Agreements with the literature on in vivo spatial relationships between tau and cognition are not universal. For example, we found that the MMSE rel-ationship was primarily focused in the right inferior temporal lobe, with additional signal in left fusiform/parahippocampus and bilateral parietal lobe and precuneus. In contrast, Ossenkoppele et al. [34] found that worse MMSE scores were associated with higher flortaucipir uptake in bilateral orbitofrontal cortex (left > right) and left anterior temporal cortex. Patient populations differ between the studies, which may ex-plain some of the differences in findings. Other examples of mismatches or mixed-matches between our findings and those in the literature were discussed above. While mismatches may relate to differences in subject populations, actual cognitive measures, or analytic approaches, our data are also from a relatively small sample and should be verified by further studies in larger samples.
Additional limitations of this study include re-latively small sample size and the lack of amyloid-negative subjects. Of course, amyloid-negative subjects were explicitly excluded from this sample in order to focus on AD-spectrum subjects. It would be valuable to explore the multi-domain nature of the impact of tau regional distribution in a larger sample, as well as in more subjects very early in the AD diagnostic spectrum. There is also a lack of ethnic diversity in this sample, so application to a more diverse population would be speculative.

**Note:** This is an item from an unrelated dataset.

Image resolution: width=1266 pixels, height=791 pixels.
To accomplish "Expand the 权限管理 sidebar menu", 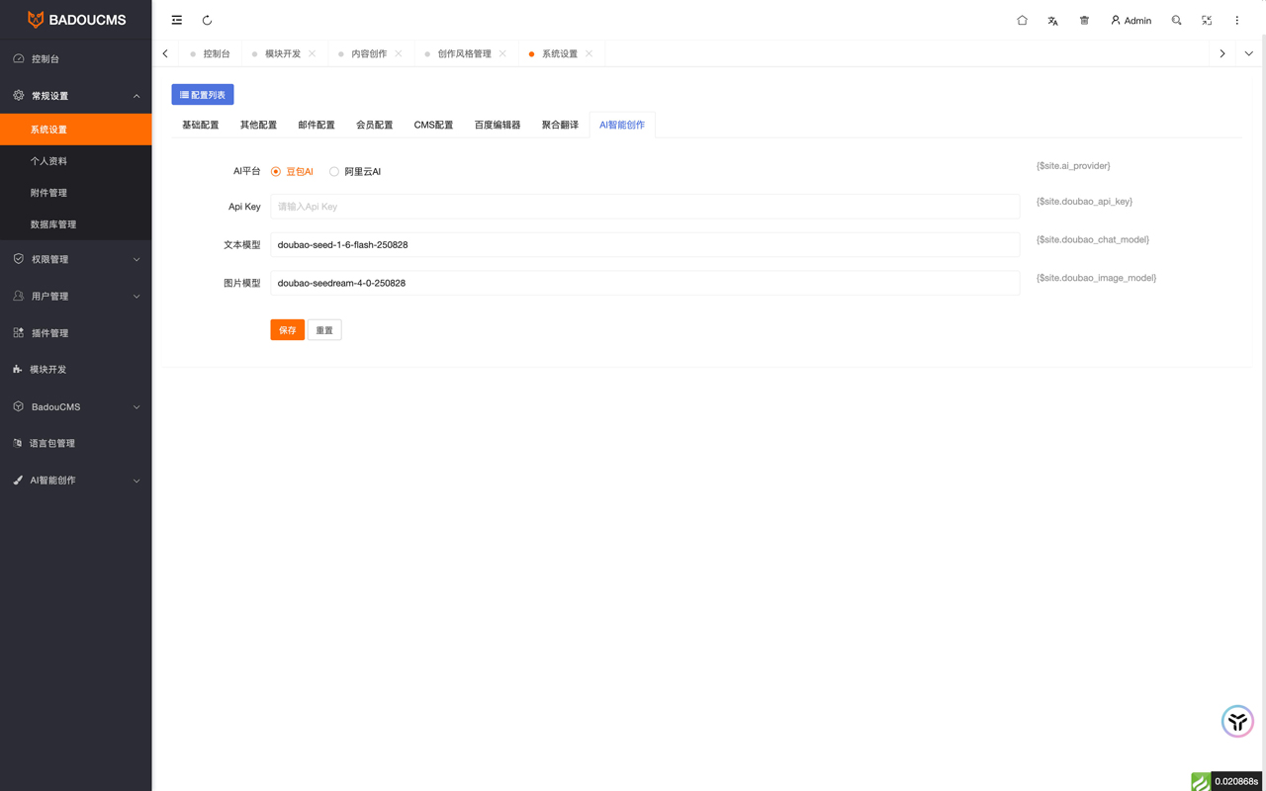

These findings do suggest that the pattern of NFT pathology is related to the character of cognitive and functional impairment and might support the concept of assessing both baseline impairments and their longitudinal evolution at a single subject level. Specifically, treatment trials may want to consider whether broad measures, such as ADAS or MMSE, would be sensitive to potential treatment responses as effectively as subject-specific assessments that recognize the role of the tau pattern in dictating the cognitive domains most likely to evolve without intervention.
CONCLUSIONS
Voxel-wise SUVr values correlated with cognitive scores such that greater intensity of flortaucipir uptake was associated with worse performance in a domain-dependent spatial distribution. This supports the hypothesis that PET imaging of neuropathologic tau deposits may reflect underlying neurodegeneration in AD. However, it will be important to further characterize associations among tau, amyloid, and structural imaging biomarkers. Further work incorporating longitudinal studies will also be necessary to understand whether correlations reported herein relate to cognitive progression.